*** Opening Data extracts ***

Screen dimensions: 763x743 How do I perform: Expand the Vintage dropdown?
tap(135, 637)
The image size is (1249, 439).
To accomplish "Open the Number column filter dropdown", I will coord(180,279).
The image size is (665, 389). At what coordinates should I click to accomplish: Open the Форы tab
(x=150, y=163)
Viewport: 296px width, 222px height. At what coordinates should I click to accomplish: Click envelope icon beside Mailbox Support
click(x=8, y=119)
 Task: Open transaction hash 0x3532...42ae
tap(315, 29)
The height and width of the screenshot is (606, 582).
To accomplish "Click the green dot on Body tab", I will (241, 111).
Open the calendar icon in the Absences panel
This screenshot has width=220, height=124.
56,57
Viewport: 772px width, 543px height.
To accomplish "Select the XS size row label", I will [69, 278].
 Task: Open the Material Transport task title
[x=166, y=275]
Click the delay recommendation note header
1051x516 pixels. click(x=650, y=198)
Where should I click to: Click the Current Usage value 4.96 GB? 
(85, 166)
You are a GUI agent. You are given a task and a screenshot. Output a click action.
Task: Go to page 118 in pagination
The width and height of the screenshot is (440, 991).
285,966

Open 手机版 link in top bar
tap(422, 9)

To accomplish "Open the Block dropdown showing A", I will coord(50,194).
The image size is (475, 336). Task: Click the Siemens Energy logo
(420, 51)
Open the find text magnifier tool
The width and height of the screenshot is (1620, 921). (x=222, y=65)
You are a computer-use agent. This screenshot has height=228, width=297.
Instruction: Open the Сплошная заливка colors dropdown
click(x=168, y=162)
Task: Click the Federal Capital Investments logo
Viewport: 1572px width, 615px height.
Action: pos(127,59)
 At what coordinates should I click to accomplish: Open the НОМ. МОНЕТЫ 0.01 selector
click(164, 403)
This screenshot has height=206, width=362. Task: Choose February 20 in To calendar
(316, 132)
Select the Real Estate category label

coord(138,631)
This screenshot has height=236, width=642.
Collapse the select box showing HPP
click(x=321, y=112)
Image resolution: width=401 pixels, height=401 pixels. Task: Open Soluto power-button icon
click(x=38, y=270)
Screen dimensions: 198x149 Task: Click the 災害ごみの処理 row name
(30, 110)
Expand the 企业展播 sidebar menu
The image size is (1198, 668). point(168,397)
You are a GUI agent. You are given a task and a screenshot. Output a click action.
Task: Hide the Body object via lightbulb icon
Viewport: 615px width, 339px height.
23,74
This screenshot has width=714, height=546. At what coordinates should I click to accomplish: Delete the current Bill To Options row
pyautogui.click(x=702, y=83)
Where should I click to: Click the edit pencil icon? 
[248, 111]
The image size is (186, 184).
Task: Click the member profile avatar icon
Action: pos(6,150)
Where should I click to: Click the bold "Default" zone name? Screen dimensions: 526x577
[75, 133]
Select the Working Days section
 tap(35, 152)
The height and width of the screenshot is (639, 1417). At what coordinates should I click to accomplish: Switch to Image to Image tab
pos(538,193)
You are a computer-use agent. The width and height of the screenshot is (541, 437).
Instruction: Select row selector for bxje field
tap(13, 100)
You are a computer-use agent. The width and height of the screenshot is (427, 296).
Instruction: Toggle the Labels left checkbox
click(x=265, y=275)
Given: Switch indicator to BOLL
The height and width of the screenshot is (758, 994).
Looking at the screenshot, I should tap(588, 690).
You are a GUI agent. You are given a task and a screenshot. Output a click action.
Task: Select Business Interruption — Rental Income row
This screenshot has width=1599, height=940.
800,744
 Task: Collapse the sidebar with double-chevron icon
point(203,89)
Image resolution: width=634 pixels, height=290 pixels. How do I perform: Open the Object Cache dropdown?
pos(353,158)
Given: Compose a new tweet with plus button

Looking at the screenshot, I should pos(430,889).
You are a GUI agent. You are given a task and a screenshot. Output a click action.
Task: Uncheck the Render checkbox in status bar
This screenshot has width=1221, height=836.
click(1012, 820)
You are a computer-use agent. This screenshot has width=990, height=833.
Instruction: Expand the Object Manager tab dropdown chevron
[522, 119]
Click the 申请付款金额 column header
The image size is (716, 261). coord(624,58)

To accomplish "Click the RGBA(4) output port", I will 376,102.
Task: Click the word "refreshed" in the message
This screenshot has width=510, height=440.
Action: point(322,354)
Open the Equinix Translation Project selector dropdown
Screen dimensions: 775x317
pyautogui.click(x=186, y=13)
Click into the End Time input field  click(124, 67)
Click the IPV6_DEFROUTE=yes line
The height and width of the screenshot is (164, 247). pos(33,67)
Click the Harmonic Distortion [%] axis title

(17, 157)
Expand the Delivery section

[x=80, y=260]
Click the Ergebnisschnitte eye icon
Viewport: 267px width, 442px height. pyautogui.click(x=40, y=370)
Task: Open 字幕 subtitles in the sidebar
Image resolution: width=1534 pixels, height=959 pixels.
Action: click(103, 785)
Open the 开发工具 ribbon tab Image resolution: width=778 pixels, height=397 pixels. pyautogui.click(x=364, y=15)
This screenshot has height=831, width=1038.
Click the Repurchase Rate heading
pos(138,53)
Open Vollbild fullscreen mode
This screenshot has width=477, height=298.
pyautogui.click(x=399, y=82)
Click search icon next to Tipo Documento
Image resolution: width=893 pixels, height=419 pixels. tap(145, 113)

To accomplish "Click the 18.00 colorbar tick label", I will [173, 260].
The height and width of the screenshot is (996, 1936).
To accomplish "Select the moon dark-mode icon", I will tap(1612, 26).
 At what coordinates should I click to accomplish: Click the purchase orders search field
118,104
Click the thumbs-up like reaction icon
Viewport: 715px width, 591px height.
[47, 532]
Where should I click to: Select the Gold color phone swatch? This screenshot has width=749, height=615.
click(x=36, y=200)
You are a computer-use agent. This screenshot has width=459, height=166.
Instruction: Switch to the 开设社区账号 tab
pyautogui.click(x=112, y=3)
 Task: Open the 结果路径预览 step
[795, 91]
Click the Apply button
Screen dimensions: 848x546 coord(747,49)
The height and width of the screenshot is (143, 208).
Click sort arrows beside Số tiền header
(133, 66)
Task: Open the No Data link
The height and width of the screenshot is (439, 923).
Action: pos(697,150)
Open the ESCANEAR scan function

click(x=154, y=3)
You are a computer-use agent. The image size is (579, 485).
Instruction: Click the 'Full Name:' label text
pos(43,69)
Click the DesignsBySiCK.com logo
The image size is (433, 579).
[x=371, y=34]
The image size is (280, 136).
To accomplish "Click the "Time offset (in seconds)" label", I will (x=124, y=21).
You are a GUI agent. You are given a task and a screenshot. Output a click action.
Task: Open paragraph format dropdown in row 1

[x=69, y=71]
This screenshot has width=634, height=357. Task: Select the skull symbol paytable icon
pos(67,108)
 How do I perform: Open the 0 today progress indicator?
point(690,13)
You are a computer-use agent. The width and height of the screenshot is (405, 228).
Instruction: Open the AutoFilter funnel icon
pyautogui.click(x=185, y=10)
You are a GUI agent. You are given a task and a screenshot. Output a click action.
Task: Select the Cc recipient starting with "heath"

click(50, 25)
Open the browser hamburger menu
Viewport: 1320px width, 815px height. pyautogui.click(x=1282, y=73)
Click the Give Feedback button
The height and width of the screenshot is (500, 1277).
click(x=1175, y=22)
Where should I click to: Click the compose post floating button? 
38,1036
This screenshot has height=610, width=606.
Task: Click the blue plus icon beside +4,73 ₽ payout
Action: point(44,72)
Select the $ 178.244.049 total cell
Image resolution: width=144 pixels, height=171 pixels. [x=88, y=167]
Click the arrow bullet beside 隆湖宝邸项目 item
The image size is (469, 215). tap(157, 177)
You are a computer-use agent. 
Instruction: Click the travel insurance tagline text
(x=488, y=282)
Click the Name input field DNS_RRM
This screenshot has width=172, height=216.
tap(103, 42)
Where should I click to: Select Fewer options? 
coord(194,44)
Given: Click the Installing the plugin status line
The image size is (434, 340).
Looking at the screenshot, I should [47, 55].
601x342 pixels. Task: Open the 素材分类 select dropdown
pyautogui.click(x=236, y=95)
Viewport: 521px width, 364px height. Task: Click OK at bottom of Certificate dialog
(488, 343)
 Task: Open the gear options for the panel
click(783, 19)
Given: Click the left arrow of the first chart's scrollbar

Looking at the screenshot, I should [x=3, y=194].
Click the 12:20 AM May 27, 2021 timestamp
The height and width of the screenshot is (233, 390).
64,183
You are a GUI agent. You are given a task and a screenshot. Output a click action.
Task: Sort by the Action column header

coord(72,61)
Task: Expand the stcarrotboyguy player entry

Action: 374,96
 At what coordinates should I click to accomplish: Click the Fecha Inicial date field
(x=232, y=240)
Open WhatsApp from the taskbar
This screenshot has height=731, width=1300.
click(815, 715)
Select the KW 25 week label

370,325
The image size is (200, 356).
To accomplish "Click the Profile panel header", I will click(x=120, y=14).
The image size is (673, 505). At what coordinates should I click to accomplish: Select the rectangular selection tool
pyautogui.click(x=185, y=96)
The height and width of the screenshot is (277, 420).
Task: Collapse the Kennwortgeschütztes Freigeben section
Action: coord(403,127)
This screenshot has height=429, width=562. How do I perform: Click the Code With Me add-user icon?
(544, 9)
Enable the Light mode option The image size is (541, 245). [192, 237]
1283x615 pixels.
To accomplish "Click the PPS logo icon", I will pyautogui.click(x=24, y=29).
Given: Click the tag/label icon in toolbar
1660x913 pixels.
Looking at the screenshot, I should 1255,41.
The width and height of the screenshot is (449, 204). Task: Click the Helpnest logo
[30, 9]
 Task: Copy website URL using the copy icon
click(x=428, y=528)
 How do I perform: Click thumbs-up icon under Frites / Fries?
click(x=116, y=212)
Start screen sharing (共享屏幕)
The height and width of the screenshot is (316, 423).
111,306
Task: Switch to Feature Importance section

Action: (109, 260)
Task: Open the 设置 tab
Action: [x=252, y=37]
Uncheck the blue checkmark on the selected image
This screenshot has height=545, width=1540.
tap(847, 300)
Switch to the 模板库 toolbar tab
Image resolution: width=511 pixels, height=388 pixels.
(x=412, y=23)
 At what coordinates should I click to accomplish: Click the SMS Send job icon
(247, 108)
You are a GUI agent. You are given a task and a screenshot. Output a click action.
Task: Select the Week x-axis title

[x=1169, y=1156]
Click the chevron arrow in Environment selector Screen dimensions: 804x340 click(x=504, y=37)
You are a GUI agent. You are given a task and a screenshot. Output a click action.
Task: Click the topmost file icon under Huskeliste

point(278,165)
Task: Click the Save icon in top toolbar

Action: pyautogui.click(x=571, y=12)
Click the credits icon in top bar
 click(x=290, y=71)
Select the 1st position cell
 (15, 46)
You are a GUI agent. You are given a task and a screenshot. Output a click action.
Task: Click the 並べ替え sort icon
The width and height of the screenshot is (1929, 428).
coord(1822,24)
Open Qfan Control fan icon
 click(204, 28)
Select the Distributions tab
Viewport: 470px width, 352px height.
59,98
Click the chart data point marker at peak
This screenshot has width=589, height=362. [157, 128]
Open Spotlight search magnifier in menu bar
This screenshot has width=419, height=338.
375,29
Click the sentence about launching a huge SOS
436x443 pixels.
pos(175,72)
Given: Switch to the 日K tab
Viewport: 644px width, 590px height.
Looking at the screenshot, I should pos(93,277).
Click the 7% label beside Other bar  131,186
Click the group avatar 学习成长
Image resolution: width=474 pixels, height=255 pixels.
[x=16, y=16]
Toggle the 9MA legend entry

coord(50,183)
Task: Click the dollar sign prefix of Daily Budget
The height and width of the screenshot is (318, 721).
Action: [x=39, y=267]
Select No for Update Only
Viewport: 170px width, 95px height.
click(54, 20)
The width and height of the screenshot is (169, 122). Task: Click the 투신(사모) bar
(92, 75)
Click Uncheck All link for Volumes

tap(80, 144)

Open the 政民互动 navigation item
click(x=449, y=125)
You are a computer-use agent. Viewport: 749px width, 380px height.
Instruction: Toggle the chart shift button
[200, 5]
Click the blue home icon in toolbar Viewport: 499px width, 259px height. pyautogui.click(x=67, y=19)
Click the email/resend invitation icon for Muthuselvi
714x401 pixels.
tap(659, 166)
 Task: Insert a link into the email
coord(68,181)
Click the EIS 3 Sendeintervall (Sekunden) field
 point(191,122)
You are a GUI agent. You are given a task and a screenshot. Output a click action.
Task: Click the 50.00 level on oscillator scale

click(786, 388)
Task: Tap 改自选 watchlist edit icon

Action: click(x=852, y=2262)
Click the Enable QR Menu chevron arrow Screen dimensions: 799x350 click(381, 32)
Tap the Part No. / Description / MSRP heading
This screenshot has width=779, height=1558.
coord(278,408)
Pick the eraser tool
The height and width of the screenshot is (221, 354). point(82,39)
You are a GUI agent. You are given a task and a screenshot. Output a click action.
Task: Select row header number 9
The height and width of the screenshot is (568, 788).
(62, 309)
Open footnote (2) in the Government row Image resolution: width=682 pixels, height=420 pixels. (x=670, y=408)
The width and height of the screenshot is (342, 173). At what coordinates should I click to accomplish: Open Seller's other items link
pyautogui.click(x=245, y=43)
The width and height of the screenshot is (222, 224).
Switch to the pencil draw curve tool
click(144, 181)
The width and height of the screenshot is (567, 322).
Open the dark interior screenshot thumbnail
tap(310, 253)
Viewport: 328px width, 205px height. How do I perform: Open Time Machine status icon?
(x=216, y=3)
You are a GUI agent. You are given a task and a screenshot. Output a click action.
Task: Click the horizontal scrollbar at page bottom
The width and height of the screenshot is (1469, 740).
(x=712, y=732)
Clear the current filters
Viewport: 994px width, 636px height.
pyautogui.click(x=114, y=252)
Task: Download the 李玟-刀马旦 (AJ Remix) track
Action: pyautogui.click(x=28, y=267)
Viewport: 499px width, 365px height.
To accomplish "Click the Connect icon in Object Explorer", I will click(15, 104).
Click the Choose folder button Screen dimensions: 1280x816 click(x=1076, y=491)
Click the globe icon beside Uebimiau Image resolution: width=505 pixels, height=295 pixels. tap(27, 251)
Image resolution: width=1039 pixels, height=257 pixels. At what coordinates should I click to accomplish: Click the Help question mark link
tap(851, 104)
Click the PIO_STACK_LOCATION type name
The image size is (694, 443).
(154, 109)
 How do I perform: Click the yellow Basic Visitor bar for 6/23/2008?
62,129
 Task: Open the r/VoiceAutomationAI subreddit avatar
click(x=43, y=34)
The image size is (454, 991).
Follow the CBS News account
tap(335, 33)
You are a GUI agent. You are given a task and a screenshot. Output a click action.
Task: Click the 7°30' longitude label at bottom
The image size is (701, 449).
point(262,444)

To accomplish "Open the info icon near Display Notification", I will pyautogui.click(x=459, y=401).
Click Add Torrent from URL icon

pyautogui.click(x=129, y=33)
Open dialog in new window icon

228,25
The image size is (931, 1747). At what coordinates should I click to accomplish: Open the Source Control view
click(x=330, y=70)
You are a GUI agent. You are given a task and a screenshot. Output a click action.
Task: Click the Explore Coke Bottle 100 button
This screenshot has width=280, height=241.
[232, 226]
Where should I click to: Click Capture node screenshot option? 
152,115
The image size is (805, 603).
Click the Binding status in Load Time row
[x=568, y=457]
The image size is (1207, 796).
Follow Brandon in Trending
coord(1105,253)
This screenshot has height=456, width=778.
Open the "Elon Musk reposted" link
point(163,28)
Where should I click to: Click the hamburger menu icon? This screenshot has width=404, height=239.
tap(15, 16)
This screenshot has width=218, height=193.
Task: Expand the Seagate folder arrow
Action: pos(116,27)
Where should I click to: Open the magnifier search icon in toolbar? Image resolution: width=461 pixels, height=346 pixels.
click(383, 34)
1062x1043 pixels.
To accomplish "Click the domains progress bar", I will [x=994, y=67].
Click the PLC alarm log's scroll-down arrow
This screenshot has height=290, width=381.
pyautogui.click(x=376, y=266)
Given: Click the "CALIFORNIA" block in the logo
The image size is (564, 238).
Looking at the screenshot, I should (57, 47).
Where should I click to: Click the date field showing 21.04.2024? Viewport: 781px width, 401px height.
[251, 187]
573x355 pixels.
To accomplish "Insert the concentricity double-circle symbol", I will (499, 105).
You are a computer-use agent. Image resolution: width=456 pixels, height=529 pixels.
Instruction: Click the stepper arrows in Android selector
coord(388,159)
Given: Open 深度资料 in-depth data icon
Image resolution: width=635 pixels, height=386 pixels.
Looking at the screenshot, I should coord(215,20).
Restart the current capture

*** Closing Data extracts ***

Write down every line of the data above that includes the string "page".

Task: Go to page 118 in pagination
Task: Click the horizontal scrollbar at page bottom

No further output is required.